Dicen que uno no elige de quién se enamora. Yo sí.
La elegí a ella.
Nos conocimos cuando éramos apenas un par de adolescentes rotos intentando encajar en un mundo que no perdona. Yo, con ganas de conocer el universo. Ella… ella era el universo. Con esos ojos color avellana llenos de secretos, con esa sonrisa torcida que parecía que escondía dolor, pero también tenía la fuerza de seguir. Ella era como esas canciones que no entendés al principio, pero cuando menos lo esperás, se vuelven parte de tu historia.
Tenía heridas, algunas visibles, otras no tanto. Venía de una familia que más que familia era un campo minado. La madre ausente, el padre con palabras filosas, y un hogar que olía más a gritos que a ternura. Pero aún así, caminaba con la cabeza en alto, como si el mundo no pudiera derrumbarla. Eso me enamoró.
La primera vez que me habló, tenía una curita en la ceja y un libro bajo el brazo. No me saludó. Me miró. Como si ya supiera que yo iba a quedarme. Como si no necesitara pedir permiso para entrar a mi vida.
Me acuerdo que fue en otoño. Las hojas caían, pero yo estaba floreciendo porque ella me miró.
Después vinieron las charlas, las caminatas, las promesas tontas hechas con voces temblorosas. Me acuerdo la primera vez que le dije “te amo”. Fue de noche. Ella estaba sentada en el cordón de la vereda, con una campera que le quedaba enorme y las rodillas raspadas. Yo tenía miedo. Nunca se lo había dicho a nadie.
—Te amo —solté.
Ella me miró, tragó saliva, y no respondió con palabras. Solo se acercó y apoyó la frente en la mía. En su silencio, yo escuché el eco de un millón de “yo también”.
Desde ese día, supe que no quería explorar el mundo si no era con ella al lado. Yo quería mostrarle que el amor no duele, que sí existe alguien que no la va a abandonar. Quería ser su guardián, su escudo, su compañero. Ella me decía que yo era su caballero, pero lo que no sabía es que yo me sentía el afortunado de haber encontrado una reina en medio del caos.
Prometí amarla incluso en sus tormentas. Prometí quedarme incluso cuando ella quisiera empujarme lejos. Y lo hice. Siempre lo hice.

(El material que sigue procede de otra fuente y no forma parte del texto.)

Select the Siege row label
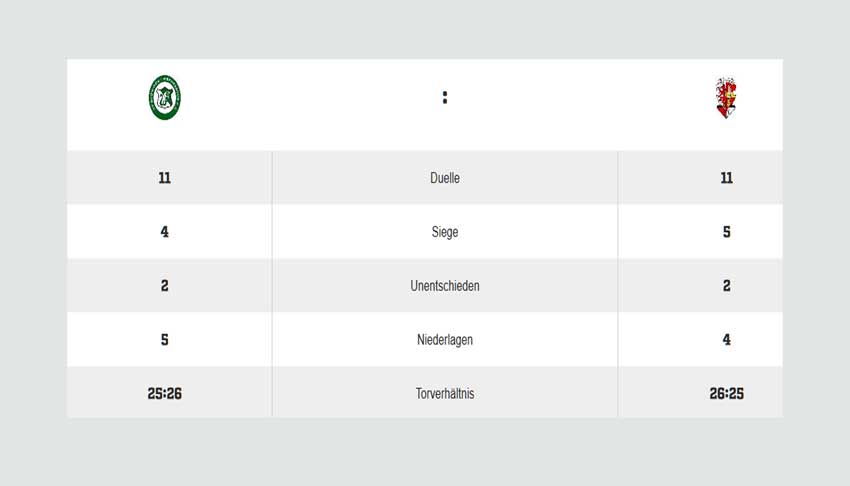 (445, 232)

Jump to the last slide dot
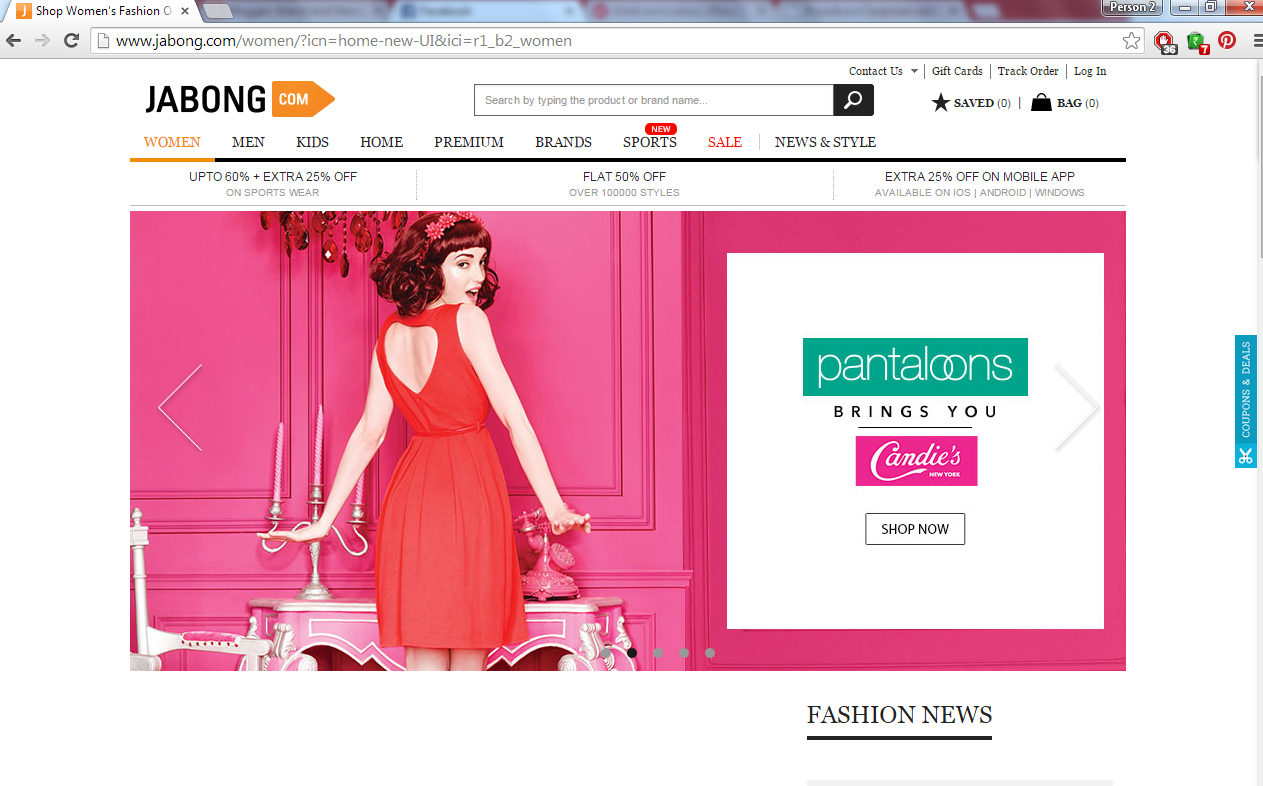(x=710, y=652)
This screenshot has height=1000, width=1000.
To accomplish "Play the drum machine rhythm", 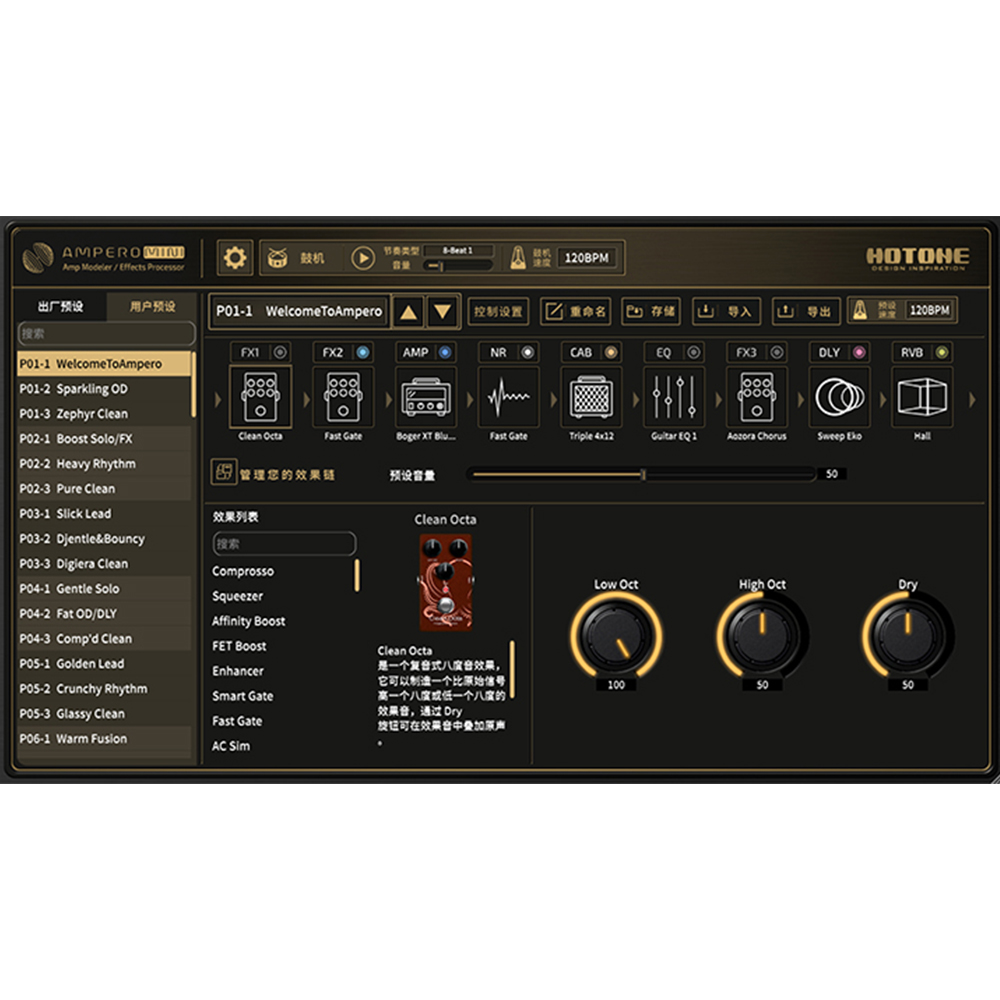I will point(362,258).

Con el tiempo, crecimos. Nos hicimos adultos. Nos casamos en una ceremonia pequeña, llena de gente que no sabía todo lo que habíamos pasado, pero que igual nos sonreía. Yo la veía entrar al altar y aún con los años encima, seguía viendo a la chica con curita en la ceja que me salvó del vacío.
Ese día, frente a todos, le hice una segunda promesa:
—Te voy a amar incluso cuando no sepas cómo amarme de vuelta.
Y eso hice.
Pero esta historia no es sobre finales felices. Esta historia es sobre cuando el amor no alcanza.
Y sobre cómo, incluso así, elegís amar… hasta el último día.